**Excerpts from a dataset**
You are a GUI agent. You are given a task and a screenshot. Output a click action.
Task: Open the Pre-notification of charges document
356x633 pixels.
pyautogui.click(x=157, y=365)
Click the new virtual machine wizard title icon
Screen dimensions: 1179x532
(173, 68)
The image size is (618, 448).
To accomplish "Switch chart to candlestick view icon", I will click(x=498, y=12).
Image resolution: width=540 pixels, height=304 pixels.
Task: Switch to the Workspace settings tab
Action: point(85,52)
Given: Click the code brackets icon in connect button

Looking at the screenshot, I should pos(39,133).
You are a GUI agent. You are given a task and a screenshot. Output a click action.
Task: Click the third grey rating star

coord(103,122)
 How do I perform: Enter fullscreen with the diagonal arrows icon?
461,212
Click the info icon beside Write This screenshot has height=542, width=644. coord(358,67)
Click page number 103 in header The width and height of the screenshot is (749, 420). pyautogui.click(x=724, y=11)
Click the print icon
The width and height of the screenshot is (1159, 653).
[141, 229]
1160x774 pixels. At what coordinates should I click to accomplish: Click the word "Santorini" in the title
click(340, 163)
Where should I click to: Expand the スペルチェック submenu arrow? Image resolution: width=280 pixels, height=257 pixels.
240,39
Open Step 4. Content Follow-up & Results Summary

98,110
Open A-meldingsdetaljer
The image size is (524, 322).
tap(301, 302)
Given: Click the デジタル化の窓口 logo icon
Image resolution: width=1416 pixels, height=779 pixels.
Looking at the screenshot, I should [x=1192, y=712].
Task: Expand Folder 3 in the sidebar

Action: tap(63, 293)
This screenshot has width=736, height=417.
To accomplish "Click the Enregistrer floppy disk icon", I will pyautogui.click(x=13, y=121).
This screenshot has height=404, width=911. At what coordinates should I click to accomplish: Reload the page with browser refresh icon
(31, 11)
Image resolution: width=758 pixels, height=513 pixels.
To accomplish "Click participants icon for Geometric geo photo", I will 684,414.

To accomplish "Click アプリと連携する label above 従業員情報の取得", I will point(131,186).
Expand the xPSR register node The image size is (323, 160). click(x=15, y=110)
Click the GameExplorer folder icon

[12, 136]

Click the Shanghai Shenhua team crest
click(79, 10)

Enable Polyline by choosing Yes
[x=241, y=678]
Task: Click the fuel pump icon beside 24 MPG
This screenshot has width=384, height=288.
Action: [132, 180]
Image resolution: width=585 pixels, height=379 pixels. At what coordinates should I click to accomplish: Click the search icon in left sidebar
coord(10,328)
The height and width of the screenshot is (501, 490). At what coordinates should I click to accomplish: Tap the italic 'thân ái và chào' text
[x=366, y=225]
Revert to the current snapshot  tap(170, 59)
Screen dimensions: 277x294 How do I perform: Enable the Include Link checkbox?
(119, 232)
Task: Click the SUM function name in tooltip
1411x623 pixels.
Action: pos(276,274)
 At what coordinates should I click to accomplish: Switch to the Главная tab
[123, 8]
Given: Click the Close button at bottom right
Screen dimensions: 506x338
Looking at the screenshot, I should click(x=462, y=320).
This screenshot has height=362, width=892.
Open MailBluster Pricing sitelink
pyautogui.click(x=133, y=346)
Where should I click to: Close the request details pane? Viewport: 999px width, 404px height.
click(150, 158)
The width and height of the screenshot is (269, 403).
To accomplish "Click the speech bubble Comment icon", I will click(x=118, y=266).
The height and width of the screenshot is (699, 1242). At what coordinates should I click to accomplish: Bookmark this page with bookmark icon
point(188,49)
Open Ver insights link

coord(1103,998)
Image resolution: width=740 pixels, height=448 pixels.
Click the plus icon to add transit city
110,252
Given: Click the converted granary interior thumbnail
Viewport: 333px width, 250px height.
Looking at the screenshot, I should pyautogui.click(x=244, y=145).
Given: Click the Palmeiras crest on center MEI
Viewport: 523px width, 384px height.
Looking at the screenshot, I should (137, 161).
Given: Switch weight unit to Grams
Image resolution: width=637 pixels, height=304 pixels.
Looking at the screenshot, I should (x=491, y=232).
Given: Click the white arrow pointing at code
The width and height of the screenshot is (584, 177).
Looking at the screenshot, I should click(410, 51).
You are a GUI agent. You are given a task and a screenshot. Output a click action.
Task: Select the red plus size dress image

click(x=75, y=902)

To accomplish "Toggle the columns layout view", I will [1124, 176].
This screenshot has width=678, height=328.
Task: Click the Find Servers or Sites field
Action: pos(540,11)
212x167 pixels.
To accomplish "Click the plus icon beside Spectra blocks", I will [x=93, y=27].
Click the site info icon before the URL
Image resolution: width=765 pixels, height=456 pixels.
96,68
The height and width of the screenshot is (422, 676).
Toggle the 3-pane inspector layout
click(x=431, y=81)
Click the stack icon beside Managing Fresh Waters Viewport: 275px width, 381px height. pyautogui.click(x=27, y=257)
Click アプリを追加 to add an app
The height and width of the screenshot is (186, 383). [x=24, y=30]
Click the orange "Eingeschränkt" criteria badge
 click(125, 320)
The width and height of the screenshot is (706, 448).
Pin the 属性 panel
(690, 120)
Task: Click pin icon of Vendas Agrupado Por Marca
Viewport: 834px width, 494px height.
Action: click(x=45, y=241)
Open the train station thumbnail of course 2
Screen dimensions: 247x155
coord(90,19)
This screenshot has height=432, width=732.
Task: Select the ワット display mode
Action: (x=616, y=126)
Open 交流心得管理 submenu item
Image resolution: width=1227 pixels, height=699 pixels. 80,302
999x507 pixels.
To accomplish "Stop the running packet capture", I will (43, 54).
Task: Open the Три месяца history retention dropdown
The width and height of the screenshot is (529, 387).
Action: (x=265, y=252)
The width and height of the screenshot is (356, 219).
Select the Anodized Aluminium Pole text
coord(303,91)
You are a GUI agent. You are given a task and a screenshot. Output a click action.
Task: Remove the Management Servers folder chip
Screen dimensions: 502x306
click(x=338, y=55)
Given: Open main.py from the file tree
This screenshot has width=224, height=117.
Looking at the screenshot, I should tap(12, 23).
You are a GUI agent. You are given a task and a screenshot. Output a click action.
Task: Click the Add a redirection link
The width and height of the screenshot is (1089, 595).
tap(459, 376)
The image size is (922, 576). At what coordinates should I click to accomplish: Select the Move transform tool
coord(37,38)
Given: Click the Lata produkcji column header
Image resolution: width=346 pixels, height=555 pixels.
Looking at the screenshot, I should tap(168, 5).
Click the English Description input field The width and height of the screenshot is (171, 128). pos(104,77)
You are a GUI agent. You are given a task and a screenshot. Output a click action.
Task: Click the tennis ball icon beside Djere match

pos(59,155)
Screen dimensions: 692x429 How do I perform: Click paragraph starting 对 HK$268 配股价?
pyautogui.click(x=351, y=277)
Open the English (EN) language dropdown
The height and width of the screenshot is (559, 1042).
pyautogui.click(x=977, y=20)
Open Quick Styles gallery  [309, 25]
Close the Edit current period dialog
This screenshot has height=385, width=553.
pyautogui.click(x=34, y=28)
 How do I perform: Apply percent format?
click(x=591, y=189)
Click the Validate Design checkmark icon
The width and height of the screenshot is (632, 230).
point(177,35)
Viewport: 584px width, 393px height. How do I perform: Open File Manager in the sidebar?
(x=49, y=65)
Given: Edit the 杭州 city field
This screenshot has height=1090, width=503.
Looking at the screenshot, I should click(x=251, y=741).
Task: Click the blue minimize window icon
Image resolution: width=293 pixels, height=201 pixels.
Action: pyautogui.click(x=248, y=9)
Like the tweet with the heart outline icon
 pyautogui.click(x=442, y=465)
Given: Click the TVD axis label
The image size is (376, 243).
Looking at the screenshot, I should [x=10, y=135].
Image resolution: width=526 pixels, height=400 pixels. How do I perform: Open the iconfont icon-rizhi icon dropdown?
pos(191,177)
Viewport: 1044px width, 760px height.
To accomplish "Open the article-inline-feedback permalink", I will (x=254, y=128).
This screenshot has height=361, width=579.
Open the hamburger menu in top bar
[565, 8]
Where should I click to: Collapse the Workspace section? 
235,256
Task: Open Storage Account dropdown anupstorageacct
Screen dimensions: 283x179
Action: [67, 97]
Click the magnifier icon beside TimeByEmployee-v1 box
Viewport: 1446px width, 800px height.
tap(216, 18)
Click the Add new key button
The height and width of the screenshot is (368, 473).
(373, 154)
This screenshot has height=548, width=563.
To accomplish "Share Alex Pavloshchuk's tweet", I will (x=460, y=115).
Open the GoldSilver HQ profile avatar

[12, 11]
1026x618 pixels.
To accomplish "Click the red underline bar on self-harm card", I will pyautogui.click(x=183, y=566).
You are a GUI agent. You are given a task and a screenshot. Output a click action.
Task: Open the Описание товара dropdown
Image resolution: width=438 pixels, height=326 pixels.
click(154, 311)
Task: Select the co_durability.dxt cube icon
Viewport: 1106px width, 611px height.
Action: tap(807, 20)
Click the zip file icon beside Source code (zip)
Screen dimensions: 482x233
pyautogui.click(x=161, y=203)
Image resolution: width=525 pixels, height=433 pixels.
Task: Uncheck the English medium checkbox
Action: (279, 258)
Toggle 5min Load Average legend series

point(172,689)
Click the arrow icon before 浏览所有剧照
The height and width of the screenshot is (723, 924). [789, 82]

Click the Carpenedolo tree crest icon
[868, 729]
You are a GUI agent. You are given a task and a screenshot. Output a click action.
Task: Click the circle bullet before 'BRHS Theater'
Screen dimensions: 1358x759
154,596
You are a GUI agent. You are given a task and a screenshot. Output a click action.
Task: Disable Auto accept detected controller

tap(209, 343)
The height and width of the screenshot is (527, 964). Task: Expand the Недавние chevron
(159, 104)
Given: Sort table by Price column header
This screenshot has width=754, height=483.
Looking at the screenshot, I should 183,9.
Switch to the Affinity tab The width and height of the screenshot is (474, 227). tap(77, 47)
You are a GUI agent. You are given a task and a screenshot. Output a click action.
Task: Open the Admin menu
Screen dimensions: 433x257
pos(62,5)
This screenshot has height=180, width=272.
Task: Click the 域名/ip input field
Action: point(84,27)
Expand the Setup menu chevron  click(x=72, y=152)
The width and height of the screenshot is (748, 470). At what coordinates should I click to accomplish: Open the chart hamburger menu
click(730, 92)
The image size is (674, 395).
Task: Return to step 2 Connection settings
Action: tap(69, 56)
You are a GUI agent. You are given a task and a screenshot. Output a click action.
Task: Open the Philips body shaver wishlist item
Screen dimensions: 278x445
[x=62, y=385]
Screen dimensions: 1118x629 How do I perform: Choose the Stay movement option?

**YOUR GOAL**
Take exactly the lines from the one containing "Screen dimensions: 277x294" through the one containing "Given: Switch weight unit to Grams" in the data above, and output them with nothing added.

**RESULT OF THE EXERCISE**
Screen dimensions: 277x294 How do I perform: Enable the Include Link checkbox?
(119, 232)
Task: Click the SUM function name in tooltip
1411x623 pixels.
Action: pos(276,274)
 At what coordinates should I click to accomplish: Switch to the Главная tab
[123, 8]
Given: Click the Close button at bottom right
Screen dimensions: 506x338
Looking at the screenshot, I should click(x=462, y=320).
This screenshot has height=362, width=892.
Open MailBluster Pricing sitelink
pyautogui.click(x=133, y=346)
Where should I click to: Close the request details pane? Viewport: 999px width, 404px height.
click(150, 158)
The width and height of the screenshot is (269, 403).
To accomplish "Click the speech bubble Comment icon", I will click(x=118, y=266).
The height and width of the screenshot is (699, 1242). At what coordinates should I click to accomplish: Bookmark this page with bookmark icon
point(188,49)
Open Ver insights link

coord(1103,998)
Image resolution: width=740 pixels, height=448 pixels.
Click the plus icon to add transit city
110,252
Given: Click the converted granary interior thumbnail
Viewport: 333px width, 250px height.
Looking at the screenshot, I should pyautogui.click(x=244, y=145).
Given: Click the Palmeiras crest on center MEI
Viewport: 523px width, 384px height.
Looking at the screenshot, I should (137, 161).
Given: Switch weight unit to Grams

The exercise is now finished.